MOTION TO RECUSE JUDGE SHALA S. SABET,

Sharon Stephens
PO Box 9475
Rancho Cucamonga, CA 91701
760.835.8210

August 2010


SAN BERNARDINO SUPERIOR COURT
County of San Bernardino
8303 North Haven Avenue
Rancho Cucamonga, CA 91730

CASE NO.: MWV903720

PEOPLE v. STEPHENS                                    

NOTICE OF MOTION AND
DEFENDANT'S MOTION
TO RECUSE JUDGE SHALA S. SABET                                                                                       

___________________________________/

Defendant, Sharon Stephens respectfully requests Judge Shala S, Sabet recuse herself under the California Code of Civil Procedures (CCP) Section (§)170.1 (a)(6)(C): “For any reason . . . A person aware of the facts might reasonably entertain a doubt that the judge would be able to be impartial.”
 

     Defendant believes that any reasonable person aware of the facts and circumstances would believe that Judge Sabit is biased and prejudiced, and has ignored the law.

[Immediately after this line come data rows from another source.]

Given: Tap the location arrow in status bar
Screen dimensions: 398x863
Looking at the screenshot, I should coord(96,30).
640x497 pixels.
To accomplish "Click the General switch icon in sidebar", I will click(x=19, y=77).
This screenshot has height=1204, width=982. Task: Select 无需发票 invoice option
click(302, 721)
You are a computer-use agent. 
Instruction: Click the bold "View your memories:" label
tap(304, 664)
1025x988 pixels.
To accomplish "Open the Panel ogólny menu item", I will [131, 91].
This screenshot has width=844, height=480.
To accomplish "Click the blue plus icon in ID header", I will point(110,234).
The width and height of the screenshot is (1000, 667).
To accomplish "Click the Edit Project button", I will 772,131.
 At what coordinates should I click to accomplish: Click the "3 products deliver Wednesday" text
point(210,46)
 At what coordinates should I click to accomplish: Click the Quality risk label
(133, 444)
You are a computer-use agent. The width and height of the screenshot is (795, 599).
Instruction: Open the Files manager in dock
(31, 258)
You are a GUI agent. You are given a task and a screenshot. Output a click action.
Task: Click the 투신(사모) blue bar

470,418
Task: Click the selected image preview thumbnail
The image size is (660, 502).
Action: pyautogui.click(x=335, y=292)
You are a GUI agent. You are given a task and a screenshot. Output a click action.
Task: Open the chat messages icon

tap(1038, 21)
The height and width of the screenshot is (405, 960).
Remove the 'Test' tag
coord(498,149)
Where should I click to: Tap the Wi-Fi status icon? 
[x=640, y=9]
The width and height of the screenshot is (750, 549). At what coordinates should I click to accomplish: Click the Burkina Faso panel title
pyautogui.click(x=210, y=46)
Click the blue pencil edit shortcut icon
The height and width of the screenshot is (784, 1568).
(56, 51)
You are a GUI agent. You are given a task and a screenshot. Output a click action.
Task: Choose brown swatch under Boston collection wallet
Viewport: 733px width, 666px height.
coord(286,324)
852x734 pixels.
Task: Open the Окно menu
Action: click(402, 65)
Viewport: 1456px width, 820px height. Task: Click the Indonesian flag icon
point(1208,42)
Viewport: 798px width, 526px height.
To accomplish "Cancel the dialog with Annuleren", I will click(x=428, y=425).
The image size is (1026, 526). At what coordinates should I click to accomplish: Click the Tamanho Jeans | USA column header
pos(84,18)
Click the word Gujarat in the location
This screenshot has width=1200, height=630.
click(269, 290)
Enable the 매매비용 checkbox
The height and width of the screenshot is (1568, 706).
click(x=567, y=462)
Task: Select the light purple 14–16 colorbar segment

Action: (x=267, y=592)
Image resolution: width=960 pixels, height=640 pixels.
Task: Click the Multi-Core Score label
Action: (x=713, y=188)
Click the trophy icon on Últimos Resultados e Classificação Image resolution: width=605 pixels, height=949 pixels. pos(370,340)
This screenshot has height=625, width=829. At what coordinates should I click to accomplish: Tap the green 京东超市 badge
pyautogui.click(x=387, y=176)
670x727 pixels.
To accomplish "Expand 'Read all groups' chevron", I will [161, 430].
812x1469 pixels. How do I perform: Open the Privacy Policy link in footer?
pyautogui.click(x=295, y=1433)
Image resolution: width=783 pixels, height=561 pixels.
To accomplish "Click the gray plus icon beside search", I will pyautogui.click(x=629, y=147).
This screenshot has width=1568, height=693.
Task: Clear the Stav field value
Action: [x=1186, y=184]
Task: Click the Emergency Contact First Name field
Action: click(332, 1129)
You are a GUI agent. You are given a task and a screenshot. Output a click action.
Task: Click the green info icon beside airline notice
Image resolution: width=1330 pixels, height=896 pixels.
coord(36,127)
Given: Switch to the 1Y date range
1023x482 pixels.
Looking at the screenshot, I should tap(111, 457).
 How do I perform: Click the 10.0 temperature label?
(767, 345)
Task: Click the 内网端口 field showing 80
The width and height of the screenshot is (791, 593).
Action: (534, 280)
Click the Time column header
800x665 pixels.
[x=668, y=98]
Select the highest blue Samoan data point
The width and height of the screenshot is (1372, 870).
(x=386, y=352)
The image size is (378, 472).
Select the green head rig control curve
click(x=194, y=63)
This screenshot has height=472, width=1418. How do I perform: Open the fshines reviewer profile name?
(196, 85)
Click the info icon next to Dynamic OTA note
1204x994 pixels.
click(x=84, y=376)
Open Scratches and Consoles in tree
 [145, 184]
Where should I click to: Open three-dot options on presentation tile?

     “The standard for disqualification provided in Code Civ. Proc., 170.1, subd. (a)(6)(C), providing for disqualification for bias or prejudice where a person aware of the facts might reasonably entertain a doubt that the judge is able to be impartial, is fundamentally an objective one. It represents a legislative judgment that,due to the sensitivity of the question and inherent difficulties of proof, as well as the importance of public confidence in the judicial system, the issue is not limited to the existence of an actual bias. Rather, if a reasonable person would entertain doubts concerning the judge's impartiality, disqualification is mandated. To insure that proceedings appear to the public to be impartial and hence worthy of their confidence, the situation must be viewed through the eyes of the objective person. This standard indicates that the decision is not based on the judge's personal view of his own impartiality, and also suggests that the litigants' necessarily partisan views do not provide the applicable frame of reference. Rather, the judge ought to consider how his participation in a given case looks to the average person on the street. (emphasis added)”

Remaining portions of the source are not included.